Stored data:
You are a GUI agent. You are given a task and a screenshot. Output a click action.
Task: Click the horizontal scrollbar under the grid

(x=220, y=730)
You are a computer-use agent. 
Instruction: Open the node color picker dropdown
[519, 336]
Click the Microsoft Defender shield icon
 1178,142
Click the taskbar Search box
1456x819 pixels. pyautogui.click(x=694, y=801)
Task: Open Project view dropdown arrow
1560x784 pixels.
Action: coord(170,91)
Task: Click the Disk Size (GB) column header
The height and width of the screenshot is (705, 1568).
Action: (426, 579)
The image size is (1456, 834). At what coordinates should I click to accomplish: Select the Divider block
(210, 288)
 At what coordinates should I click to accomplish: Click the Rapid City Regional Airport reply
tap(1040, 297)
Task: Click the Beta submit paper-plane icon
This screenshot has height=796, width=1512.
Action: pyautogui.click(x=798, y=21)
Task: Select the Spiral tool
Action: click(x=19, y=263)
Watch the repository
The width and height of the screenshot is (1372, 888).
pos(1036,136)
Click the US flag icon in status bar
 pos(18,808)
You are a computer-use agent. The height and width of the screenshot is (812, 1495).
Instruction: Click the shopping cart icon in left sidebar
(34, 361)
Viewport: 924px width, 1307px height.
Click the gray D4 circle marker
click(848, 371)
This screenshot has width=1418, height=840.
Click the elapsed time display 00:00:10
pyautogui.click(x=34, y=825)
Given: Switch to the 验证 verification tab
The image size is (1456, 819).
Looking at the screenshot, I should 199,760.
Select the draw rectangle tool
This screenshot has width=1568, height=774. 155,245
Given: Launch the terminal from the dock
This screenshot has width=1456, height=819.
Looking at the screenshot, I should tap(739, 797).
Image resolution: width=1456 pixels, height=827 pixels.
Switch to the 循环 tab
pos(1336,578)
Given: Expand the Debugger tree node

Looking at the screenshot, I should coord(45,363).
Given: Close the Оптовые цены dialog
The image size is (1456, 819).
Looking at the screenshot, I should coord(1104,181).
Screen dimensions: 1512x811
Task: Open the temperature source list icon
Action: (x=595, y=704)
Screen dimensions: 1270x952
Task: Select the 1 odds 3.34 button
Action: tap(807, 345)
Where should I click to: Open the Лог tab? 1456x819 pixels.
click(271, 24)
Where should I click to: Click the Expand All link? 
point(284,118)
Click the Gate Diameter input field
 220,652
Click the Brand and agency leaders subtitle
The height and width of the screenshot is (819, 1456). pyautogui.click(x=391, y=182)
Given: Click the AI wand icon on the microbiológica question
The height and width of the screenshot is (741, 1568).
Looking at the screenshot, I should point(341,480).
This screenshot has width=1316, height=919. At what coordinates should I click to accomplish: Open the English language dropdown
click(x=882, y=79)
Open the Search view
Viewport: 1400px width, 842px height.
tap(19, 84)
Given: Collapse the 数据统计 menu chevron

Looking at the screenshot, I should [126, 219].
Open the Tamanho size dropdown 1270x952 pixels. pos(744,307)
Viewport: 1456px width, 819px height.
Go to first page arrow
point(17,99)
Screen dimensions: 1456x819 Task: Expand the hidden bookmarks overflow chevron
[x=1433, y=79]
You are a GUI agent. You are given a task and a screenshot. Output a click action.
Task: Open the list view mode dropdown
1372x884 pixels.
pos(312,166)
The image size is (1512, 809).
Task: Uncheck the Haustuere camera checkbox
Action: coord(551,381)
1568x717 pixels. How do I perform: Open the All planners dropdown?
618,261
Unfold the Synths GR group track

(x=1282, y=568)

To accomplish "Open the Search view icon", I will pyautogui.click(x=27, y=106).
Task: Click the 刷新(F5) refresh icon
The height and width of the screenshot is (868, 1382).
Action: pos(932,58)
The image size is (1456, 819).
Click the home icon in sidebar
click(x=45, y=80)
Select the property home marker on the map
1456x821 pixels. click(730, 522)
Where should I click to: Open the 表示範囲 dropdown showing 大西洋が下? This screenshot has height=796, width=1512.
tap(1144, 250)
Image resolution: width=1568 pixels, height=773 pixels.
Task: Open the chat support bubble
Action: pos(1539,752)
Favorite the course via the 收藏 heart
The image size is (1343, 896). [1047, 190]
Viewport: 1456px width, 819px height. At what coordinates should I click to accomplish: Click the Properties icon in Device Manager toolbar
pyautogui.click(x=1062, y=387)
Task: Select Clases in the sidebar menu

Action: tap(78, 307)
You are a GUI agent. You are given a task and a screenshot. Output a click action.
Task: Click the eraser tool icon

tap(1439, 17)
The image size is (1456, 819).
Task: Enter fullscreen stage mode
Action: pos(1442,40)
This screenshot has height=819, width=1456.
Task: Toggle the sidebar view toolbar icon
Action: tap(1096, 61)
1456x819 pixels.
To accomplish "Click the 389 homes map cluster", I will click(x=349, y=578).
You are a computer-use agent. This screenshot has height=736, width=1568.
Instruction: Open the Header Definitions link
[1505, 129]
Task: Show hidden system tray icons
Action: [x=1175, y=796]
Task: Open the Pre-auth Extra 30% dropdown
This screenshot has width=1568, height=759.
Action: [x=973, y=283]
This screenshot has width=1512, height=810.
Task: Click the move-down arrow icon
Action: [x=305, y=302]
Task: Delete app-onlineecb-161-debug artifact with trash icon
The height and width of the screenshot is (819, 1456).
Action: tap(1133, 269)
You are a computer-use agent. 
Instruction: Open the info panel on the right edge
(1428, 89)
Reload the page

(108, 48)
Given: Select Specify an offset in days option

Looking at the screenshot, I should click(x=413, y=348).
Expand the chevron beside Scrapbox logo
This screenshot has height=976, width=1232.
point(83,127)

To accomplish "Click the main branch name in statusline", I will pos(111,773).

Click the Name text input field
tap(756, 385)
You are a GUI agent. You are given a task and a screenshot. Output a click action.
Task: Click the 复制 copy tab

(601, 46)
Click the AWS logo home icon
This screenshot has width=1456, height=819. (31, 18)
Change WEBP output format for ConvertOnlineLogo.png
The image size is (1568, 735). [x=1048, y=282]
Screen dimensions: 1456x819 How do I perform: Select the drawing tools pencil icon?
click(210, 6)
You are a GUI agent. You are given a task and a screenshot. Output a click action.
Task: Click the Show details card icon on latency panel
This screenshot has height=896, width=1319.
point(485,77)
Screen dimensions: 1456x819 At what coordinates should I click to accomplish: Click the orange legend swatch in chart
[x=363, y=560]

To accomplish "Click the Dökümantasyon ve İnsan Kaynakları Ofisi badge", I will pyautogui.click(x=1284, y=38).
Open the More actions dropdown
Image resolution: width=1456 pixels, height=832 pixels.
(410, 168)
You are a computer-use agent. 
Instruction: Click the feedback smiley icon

> **BRIEF**
Exactly as they stand above, write out the entries.

> **SOLUTION**
You are a GUI agent. You are given a task and a screenshot. Output a click action.
Task: Click the horizontal scrollbar under the grid

(x=220, y=730)
You are a computer-use agent. 
Instruction: Open the node color picker dropdown
[519, 336]
Click the Microsoft Defender shield icon
 1178,142
Click the taskbar Search box
1456x819 pixels. pyautogui.click(x=694, y=801)
Task: Open Project view dropdown arrow
1560x784 pixels.
Action: coord(170,91)
Task: Click the Disk Size (GB) column header
The height and width of the screenshot is (705, 1568).
Action: (426, 579)
The image size is (1456, 834). At what coordinates should I click to accomplish: Select the Divider block
(210, 288)
 At what coordinates should I click to accomplish: Click the Rapid City Regional Airport reply
tap(1040, 297)
Task: Click the Beta submit paper-plane icon
This screenshot has height=796, width=1512.
Action: pyautogui.click(x=798, y=21)
Task: Select the Spiral tool
Action: click(x=19, y=263)
Watch the repository
The width and height of the screenshot is (1372, 888).
pos(1036,136)
Click the US flag icon in status bar
 pos(18,808)
You are a computer-use agent. The height and width of the screenshot is (812, 1495).
Instruction: Click the shopping cart icon in left sidebar
(34, 361)
Viewport: 924px width, 1307px height.
Click the gray D4 circle marker
click(848, 371)
This screenshot has width=1418, height=840.
Click the elapsed time display 00:00:10
pyautogui.click(x=34, y=825)
Given: Switch to the 验证 verification tab
The image size is (1456, 819).
Looking at the screenshot, I should 199,760.
Select the draw rectangle tool
This screenshot has width=1568, height=774. 155,245
Given: Launch the terminal from the dock
This screenshot has width=1456, height=819.
Looking at the screenshot, I should tap(739, 797).
Image resolution: width=1456 pixels, height=827 pixels.
Switch to the 循环 tab
pos(1336,578)
Given: Expand the Debugger tree node

Looking at the screenshot, I should coord(45,363).
Given: Close the Оптовые цены dialog
The image size is (1456, 819).
Looking at the screenshot, I should coord(1104,181).
Screen dimensions: 1512x811
Task: Open the temperature source list icon
Action: (x=595, y=704)
Screen dimensions: 1270x952
Task: Select the 1 odds 3.34 button
Action: tap(807, 345)
Where should I click to: Open the Лог tab? 1456x819 pixels.
click(271, 24)
Where should I click to: Click the Expand All link? 
point(284,118)
Click the Gate Diameter input field
 220,652
Click the Brand and agency leaders subtitle
The height and width of the screenshot is (819, 1456). pyautogui.click(x=391, y=182)
Given: Click the AI wand icon on the microbiológica question
The height and width of the screenshot is (741, 1568).
Looking at the screenshot, I should point(341,480).
This screenshot has width=1316, height=919. At what coordinates should I click to accomplish: Open the English language dropdown
click(x=882, y=79)
Open the Search view
Viewport: 1400px width, 842px height.
tap(19, 84)
Given: Collapse the 数据统计 menu chevron

Looking at the screenshot, I should [126, 219].
Open the Tamanho size dropdown 1270x952 pixels. pos(744,307)
Viewport: 1456px width, 819px height.
Go to first page arrow
point(17,99)
Screen dimensions: 1456x819 Task: Expand the hidden bookmarks overflow chevron
[x=1433, y=79]
You are a GUI agent. You are given a task and a screenshot. Output a click action.
Task: Open the list view mode dropdown
1372x884 pixels.
pos(312,166)
The image size is (1512, 809).
Task: Uncheck the Haustuere camera checkbox
Action: coord(551,381)
1568x717 pixels. How do I perform: Open the All planners dropdown?
618,261
Unfold the Synths GR group track

(x=1282, y=568)

To accomplish "Open the Search view icon", I will pyautogui.click(x=27, y=106).
Task: Click the 刷新(F5) refresh icon
The height and width of the screenshot is (868, 1382).
Action: pos(932,58)
The image size is (1456, 819).
Click the home icon in sidebar
click(x=45, y=80)
Select the property home marker on the map
1456x821 pixels. click(730, 522)
Where should I click to: Open the 表示範囲 dropdown showing 大西洋が下? This screenshot has height=796, width=1512.
tap(1144, 250)
Image resolution: width=1568 pixels, height=773 pixels.
Task: Open the chat support bubble
Action: pos(1539,752)
Favorite the course via the 收藏 heart
The image size is (1343, 896). [1047, 190]
Viewport: 1456px width, 819px height. At what coordinates should I click to accomplish: Click the Properties icon in Device Manager toolbar
pyautogui.click(x=1062, y=387)
Task: Select Clases in the sidebar menu

Action: tap(78, 307)
You are a GUI agent. You are given a task and a screenshot. Output a click action.
Task: Click the eraser tool icon

tap(1439, 17)
The image size is (1456, 819).
Task: Enter fullscreen stage mode
Action: pos(1442,40)
This screenshot has height=819, width=1456.
Task: Toggle the sidebar view toolbar icon
Action: tap(1096, 61)
1456x819 pixels.
To accomplish "Click the 389 homes map cluster", I will click(x=349, y=578).
You are a computer-use agent. This screenshot has height=736, width=1568.
Instruction: Open the Header Definitions link
[1505, 129]
Task: Show hidden system tray icons
Action: [x=1175, y=796]
Task: Open the Pre-auth Extra 30% dropdown
This screenshot has width=1568, height=759.
Action: [x=973, y=283]
This screenshot has width=1512, height=810.
Task: Click the move-down arrow icon
Action: [x=305, y=302]
Task: Delete app-onlineecb-161-debug artifact with trash icon
The height and width of the screenshot is (819, 1456).
Action: tap(1133, 269)
You are a computer-use agent. 
Instruction: Open the info panel on the right edge
(1428, 89)
Reload the page

(108, 48)
Given: Select Specify an offset in days option

Looking at the screenshot, I should click(x=413, y=348).
Expand the chevron beside Scrapbox logo
This screenshot has height=976, width=1232.
point(83,127)

To accomplish "Click the main branch name in statusline", I will pos(111,773).

Click the Name text input field
tap(756, 385)
You are a GUI agent. You are given a task and a screenshot. Output a click action.
Task: Click the 复制 copy tab

(601, 46)
Click the AWS logo home icon
This screenshot has width=1456, height=819. (31, 18)
Change WEBP output format for ConvertOnlineLogo.png
The image size is (1568, 735). [x=1048, y=282]
Screen dimensions: 1456x819 How do I perform: Select the drawing tools pencil icon?
click(210, 6)
You are a GUI agent. You are given a task and a screenshot. Output a click action.
Task: Click the Show details card icon on latency panel
This screenshot has height=896, width=1319.
point(485,77)
Screen dimensions: 1456x819 At what coordinates should I click to accomplish: Click the orange legend swatch in chart
[x=363, y=560]

To accomplish "Click the Dökümantasyon ve İnsan Kaynakları Ofisi badge", I will pyautogui.click(x=1284, y=38).
Open the More actions dropdown
Image resolution: width=1456 pixels, height=832 pixels.
(410, 168)
You are a computer-use agent. 
Instruction: Click the feedback smiley icon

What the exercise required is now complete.